Using Hard Drives Or CD-ROMs On The GBA?
Black_Logic writes "A couple of Swedish university students have made a Gameboy Advance interface for hard discs and CD-ROMs. This will extend the GBA's maximum cartridge memory beyond 32MB, which could be quite useful for those who'd like to use the GBA for large space-requiring graphical projects, or maybe even movies."
Such backup units do/did exist. You can make a backup of all your games and restore them also. ucon64 is the tool you need for such tasks.
Except that the ARM chip in the GBA is the ARM7, and it has no MMU. Plus, it runs at about 16MHz. It could play video but would probably choke trying to do anything with Divx.
Actually there *is* hardware that allows you to do it. It's been around nearly as long as the systems themselves. The ones I've seen the most are called the "Super Pro Fighter" and "Super Wild Card DX", and they still run about $200.

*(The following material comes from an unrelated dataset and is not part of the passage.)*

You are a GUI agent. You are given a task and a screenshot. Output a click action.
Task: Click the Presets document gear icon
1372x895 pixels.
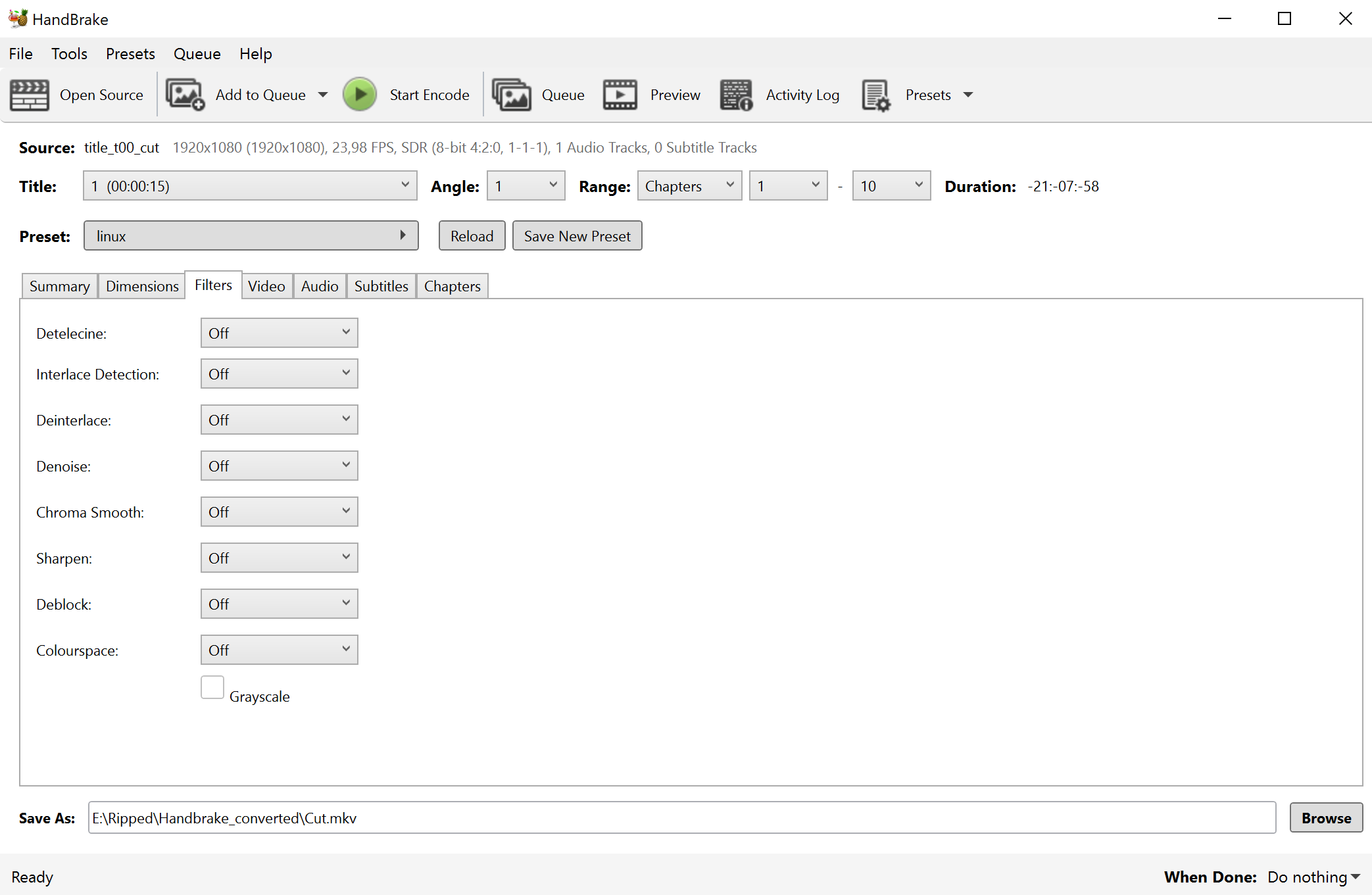[875, 95]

It's basically an extension of your NES/SNES/N64 that sits on top of the console. It has it's own cartridge slot, as well as a floppy or CDRom on top where you load your discs. You can rip your own games to the RAM to copy to disc later, or pop in an existing disc, load your game and play.
I'm not entirely certain of the differences between the adapters ROM format and PC emulators ROM formats, but it's worth checking out if you're interested.